Une enquête de la police financière italienne est en cours, qui pourrait rendre ses conclusions dans les jours à venir, a indiqué à l’AFP une source proche des investigations.
« Les actes d’enquête continuent. Nous sommes dans une phase d’approfondissement et c’est généralement plus compliqué. Il n’est pas toujours facile d’attribuer la propriété » d’un bateau, d’autant que les montages légaux en poupées gigognes rendent difficiles l’identification du véritable propriétaire ou bénéficiaire, a expliqué cette source.
– Changement d’équipage –
Selon des informations de presse, le « Shéhérazade », qui bat pavillon des îles Caïman, appartient à une société enregistrée aux îles Marshall. Son capitaine est britannique mais le reste de l’équipage était russe – du moins jusqu’à récemment-, affirme l’équipe du dissident russe Alexeï Navalny qui, dans une vidéo postée sur YouTube lundi, attribue ce monstre des mers à Vladimir Poutine. Elle se fonde notamment sur une liste d’hommes d’équipage comportant plusieurs membres du FSO, le service fédéral russe de protection des personnalités.
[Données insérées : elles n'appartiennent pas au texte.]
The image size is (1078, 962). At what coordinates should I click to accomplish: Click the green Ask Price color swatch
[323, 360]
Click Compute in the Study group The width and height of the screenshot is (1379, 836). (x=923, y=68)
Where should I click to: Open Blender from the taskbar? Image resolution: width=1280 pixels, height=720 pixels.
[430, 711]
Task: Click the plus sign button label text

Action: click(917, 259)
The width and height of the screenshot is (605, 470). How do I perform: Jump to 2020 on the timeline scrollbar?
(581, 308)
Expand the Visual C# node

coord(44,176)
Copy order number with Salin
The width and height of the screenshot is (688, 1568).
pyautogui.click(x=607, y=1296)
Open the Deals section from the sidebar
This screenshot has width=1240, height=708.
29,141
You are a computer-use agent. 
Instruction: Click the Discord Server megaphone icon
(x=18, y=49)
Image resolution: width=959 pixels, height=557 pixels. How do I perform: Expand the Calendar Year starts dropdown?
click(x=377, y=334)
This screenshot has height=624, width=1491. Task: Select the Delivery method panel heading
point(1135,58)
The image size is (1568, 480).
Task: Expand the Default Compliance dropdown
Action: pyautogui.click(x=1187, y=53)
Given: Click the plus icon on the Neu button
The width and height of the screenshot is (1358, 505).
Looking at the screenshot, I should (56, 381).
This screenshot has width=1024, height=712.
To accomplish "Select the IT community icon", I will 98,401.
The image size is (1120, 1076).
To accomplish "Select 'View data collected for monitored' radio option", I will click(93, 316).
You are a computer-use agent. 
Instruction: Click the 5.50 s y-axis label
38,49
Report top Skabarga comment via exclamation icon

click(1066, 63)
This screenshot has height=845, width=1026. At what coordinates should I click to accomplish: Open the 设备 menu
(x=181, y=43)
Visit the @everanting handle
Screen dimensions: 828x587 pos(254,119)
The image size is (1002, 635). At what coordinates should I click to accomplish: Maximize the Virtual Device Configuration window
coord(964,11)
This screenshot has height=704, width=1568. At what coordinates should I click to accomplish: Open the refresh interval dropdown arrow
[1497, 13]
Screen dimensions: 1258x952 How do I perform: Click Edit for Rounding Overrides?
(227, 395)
Coïncidence ou manoeuvre désespérée pour dissimuler l’origine du bateau, tout l’équipage a été remplacé ces derniers jours.
« L’équipage était exclusivement composé de personnel russe. Et tout à coup, tout le personnel a été échangé pour un équipage de nationalité britannique », explique à l’AFP Paolo Gozzani, secrétaire général de la confédération syndicale CGIL à Massa. Le syndicat s’inquiète des répercussions des sanctions sur l’économie et l’emploi de la ville, villégiature de nombreux Russes fortunés.
D’après le quotidien américain New York Times, Washington a bien recueilli des indices associant le président russe au luxueux navire, lequel aurait effectué deux voyages, en 2020 et 2021, vers la station balnéaire russe de Sotchi, sur les rives de la mer Noire.
Faux, rétorque The Italian Sea Group. « La propriété du +Shéhérazade+ ne peut être attribuée au président russe Vladimir Poutine », a réagi dans un communiqué l’entreprise, qui dit s’appuyer sur « la documentation en sa possession et les résultats des vérifications menées par les autorités compétentes ».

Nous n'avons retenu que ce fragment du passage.